FDA Approves TCH Combination for HER2-Positive Early Breast Cancer
The Cancer International Research Group (CIRG), a division of TRIO (Translational Research in Oncology) announced that, based on its study BCIRG 006, the US Food and Drug Administration (FDA) has approved a new regimen known as TCH (docetaxel [Taxotere] and carboplatin combined with trastuzumab [Herceptin]) for the adjuvant treatment of HER2-positive early breast cancer. The AC-TH regimen (doxorubicin and cyclophosphamide followed by docetaxel and trastuzumab), also investigated in the BCIRG 006 study, received approval at the same time. This is the first taxane-based non–anthracycline-containing chemotherapy combined with trastuzumab to receive FDA approval.
Results from the BCIRG 006 clinical trial showed that the TCH regimen reduced the risk of disease recurrence by one-third (hazard ratio [HR] = 0.67; 95% confidence interval [CI] = 0.54–0.83; P = .0003), compared to the AC-T control arm. The experimental AC-TH treatment reduced the risk of disease recurrence by 39% (HR = 0.61; 95% CI = 0.49–0.77; P < .0001), compared to the AC-T control arm.

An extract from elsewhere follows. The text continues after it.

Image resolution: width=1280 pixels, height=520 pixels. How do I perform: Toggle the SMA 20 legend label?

The DFS benefit of TCH and AC-TH was present regardless of a patient’s age, the tumor responsiveness to hormones (hormone receptor status), or whether or not the cancer had spread to lymph nodes (nodal status). There was no statistically significant difference in DFS between the two experimental arms (TCH and AC-TH).

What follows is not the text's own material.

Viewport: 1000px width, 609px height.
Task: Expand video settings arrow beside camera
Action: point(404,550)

Overall survival was also significantly improved with the TCH regimen, with a 34% reduction in the risk of death (HR = 0.66; 95% CI = 0.47–0.93; P = .0182) compared to the AC-T control arm. Similarly, AC-TH was associated with a 42% reduction in the risk of death (HR = 0.58, 95% CI = 0.40–0.83; P = .0024) compared to the AC-T control arm. There was no statistically significant difference in overall survival between the TCH and AC-TH arms.
Other Key Results
Moreover, with the TCH regimen, the risk of congestive heart failure was fivefold lower compared to that observed with AC-TH (0.4% vs 1.9% vs 0.3% in women treated with TCH, AC-TH, and AC-T respectively).

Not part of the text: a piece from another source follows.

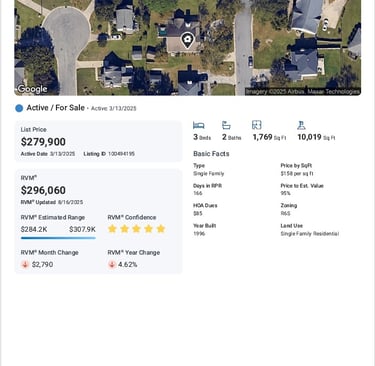This screenshot has height=366, width=375.
Task: Click the RVM Month Change down arrow
Action: [x=25, y=264]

“The BCIRG 006 trial results give us a new option for the treatment of HER2 positive breast cancer. This approach exploits the most recent molecular information regarding the HER2 alteration allowing us to retain the remarkable benefits of Herceptin while leaving behind almost all of the major side effects,” said Professor Dennis Slamon, professor and chief of hematology-oncology at UCLA and CIRG chair. “The BCIRG design, while initially received controversially, was based on clean preclinical evidence that led us to test a novel combination of drugs in breast cancer.”